Um relatório da OIT (Organização Internacional do Trabalho), publicado em dezembro de 2020, coloca Portugal como o sexto país com maior fosso salarial entre estrangeiros e cidadãos nacionais.
Os números, relativos a 2019, mostram uma diferença de 28,9% na remuneração entre imigrantes e portugueses pelo mesmo tipo de trabalho. A diferença aumentou em relação a 2014 e 2015, quando era de 25,4%.
Presidente da Casa do Brasil, ONG que auxilia imigrantes em Portugal, Cyntia de Paula considera que, embora os imigrantes brasileiros atualmente cheguem mais bem informados sobre a realidade do país, a dificuldade de inserção no mercado de trabalho ainda surpreende muita gente após a mudança.
“A gente percebe que não há, quando as pessoas vêm do Brasil para cá, um conhecimento claro sobre a dificuldade de entrar no mercado qualificado em Portugal.
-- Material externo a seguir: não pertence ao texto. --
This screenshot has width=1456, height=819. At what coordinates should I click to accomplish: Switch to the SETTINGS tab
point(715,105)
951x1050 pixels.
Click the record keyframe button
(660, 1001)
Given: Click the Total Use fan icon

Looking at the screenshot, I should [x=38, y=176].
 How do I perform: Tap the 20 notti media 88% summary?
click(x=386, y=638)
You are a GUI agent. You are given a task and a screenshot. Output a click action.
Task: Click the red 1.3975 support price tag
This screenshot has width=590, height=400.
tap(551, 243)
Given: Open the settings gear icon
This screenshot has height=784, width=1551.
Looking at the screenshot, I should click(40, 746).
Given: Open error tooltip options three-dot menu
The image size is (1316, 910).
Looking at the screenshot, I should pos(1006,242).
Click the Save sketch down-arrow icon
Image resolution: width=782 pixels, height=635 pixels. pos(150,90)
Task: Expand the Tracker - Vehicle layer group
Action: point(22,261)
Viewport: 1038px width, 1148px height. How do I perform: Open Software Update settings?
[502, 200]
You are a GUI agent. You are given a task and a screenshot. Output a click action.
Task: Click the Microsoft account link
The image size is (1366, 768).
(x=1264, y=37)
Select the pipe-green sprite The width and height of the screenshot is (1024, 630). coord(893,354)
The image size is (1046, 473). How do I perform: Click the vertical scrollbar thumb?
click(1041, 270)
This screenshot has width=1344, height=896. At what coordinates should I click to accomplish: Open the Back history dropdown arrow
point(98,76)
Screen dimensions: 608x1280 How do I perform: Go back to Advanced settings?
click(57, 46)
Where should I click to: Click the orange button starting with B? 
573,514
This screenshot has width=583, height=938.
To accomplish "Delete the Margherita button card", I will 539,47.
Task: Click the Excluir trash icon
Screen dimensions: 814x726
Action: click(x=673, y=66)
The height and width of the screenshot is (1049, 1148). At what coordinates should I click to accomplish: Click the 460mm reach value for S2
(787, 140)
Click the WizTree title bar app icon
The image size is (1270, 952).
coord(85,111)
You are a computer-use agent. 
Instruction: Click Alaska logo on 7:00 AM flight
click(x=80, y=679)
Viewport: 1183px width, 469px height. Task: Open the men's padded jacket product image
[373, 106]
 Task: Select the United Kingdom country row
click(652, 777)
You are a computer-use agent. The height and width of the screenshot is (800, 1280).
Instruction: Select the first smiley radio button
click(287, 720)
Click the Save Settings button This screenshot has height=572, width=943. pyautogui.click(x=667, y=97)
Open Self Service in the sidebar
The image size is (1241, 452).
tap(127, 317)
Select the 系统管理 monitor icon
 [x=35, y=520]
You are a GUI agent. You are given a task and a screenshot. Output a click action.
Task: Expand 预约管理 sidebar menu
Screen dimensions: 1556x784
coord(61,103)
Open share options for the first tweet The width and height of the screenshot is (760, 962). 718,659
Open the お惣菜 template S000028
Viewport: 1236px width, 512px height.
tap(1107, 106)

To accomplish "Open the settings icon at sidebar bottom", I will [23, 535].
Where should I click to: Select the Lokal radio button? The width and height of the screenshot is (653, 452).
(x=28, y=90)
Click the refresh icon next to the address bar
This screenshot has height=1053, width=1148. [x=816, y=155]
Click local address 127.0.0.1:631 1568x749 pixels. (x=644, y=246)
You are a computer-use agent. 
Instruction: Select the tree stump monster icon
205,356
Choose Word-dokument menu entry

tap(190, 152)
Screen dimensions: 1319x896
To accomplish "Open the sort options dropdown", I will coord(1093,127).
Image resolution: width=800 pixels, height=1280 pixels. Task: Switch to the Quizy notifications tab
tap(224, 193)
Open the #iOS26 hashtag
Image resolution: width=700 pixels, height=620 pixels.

Há uma ideia de que vai ser mais fácil do que realmente é. Seja para ter acesso às ordens profissionais [entidades que regulam as profissões], seja para ver o seu currículo reconhecido para entrar em vagas qualificadas”, completa.
Ele reconhece que há exceções, como profissões ligadas à área de tecnologia de informação, mas diz que muitos recém-chegados ainda têm “uma ideia pouco clara do mercado de trabalho português”.
Episódios de discriminação e de xenofobia muitas vezes também pegam de surpresa os novos imigrantes, segundo Cyntia.
“Há essa questão psicossocial, da vivência do preconceito e da xenofobia. A gente sente que há uma descoberta só quando estão aqui, são coisa pouco conhecidas quando elas ainda estão no Brasil. É xenofobia do dia a dia, infelizmente, das questões discriminatórias que permeiam a vida dos brasileiros quando estão em Portugal, sobretudo das mulheres brasileiras”, avalia ela, que diz ter tido um aumento da percepção do discurso de ódio contra migrantes e minorias étnico-raciais durante a pandemia.
Em outubro de 2020, várias escolas e universidades da região de Lisboa foram pichadas com mensagens racistas e xenofóbicas, incluindo inscrições como “zucas [brasucas], voltem para as favelas”.
Mesmo antes da pandemia, queixas de discriminação vinham em alta no país. Segundo dados da Comissão para a Igualdade e Contra a Discriminação Racial, as queixas de xenofobia feitas por brasileiros mais do que duplicaram entre 2017 e 2019.
A discriminação pela nacionalidade brasileira motivou 17% das queixas recebidas pelo órgão em 2019.
Uma boa notícia, na opinião da presidente da ONG, é o conhecimento maior sobre os direitos dos migrantes, que têm cada vez mais se mobilizado e participado de eventos e discussões sobre a política no país.